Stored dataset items
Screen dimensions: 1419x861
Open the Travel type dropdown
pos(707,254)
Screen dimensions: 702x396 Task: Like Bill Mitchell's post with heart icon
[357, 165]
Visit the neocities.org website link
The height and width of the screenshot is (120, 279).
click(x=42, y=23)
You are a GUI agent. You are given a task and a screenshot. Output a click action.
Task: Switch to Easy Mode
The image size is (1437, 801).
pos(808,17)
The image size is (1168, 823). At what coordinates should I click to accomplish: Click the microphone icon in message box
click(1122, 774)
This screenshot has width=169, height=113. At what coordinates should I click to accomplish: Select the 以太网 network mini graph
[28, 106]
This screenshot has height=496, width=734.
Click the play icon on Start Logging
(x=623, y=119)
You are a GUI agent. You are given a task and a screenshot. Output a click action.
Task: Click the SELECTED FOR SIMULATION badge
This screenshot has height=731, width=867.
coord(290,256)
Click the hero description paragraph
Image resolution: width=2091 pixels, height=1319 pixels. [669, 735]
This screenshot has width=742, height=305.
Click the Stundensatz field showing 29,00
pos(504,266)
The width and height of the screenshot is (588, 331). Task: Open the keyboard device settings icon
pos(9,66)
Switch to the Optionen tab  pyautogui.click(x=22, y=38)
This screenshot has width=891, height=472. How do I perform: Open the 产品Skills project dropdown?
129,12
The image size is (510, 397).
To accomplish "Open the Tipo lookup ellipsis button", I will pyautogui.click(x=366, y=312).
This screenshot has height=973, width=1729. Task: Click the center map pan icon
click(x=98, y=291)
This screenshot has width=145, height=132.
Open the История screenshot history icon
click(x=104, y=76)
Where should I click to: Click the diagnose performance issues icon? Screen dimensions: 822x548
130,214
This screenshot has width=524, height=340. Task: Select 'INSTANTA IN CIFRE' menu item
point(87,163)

AIM OF THE TASK:
Reproduce every one of the rows above word for word, keeping each line unchanged.

COMPLETE ANSWER:
Screen dimensions: 1419x861
Open the Travel type dropdown
pos(707,254)
Screen dimensions: 702x396 Task: Like Bill Mitchell's post with heart icon
[357, 165]
Visit the neocities.org website link
The height and width of the screenshot is (120, 279).
click(x=42, y=23)
You are a GUI agent. You are given a task and a screenshot. Output a click action.
Task: Switch to Easy Mode
The image size is (1437, 801).
pos(808,17)
The image size is (1168, 823). At what coordinates should I click to accomplish: Click the microphone icon in message box
click(1122, 774)
This screenshot has width=169, height=113. At what coordinates should I click to accomplish: Select the 以太网 network mini graph
[28, 106]
This screenshot has height=496, width=734.
Click the play icon on Start Logging
(x=623, y=119)
You are a GUI agent. You are given a task and a screenshot. Output a click action.
Task: Click the SELECTED FOR SIMULATION badge
This screenshot has height=731, width=867.
coord(290,256)
Click the hero description paragraph
Image resolution: width=2091 pixels, height=1319 pixels. [669, 735]
This screenshot has width=742, height=305.
Click the Stundensatz field showing 29,00
pos(504,266)
The width and height of the screenshot is (588, 331). Task: Open the keyboard device settings icon
pos(9,66)
Switch to the Optionen tab  pyautogui.click(x=22, y=38)
This screenshot has width=891, height=472. How do I perform: Open the 产品Skills project dropdown?
129,12
The image size is (510, 397).
To accomplish "Open the Tipo lookup ellipsis button", I will pyautogui.click(x=366, y=312).
This screenshot has height=973, width=1729. Task: Click the center map pan icon
click(x=98, y=291)
This screenshot has width=145, height=132.
Open the История screenshot history icon
click(x=104, y=76)
Where should I click to: Click the diagnose performance issues icon? Screen dimensions: 822x548
130,214
This screenshot has width=524, height=340. Task: Select 'INSTANTA IN CIFRE' menu item
point(87,163)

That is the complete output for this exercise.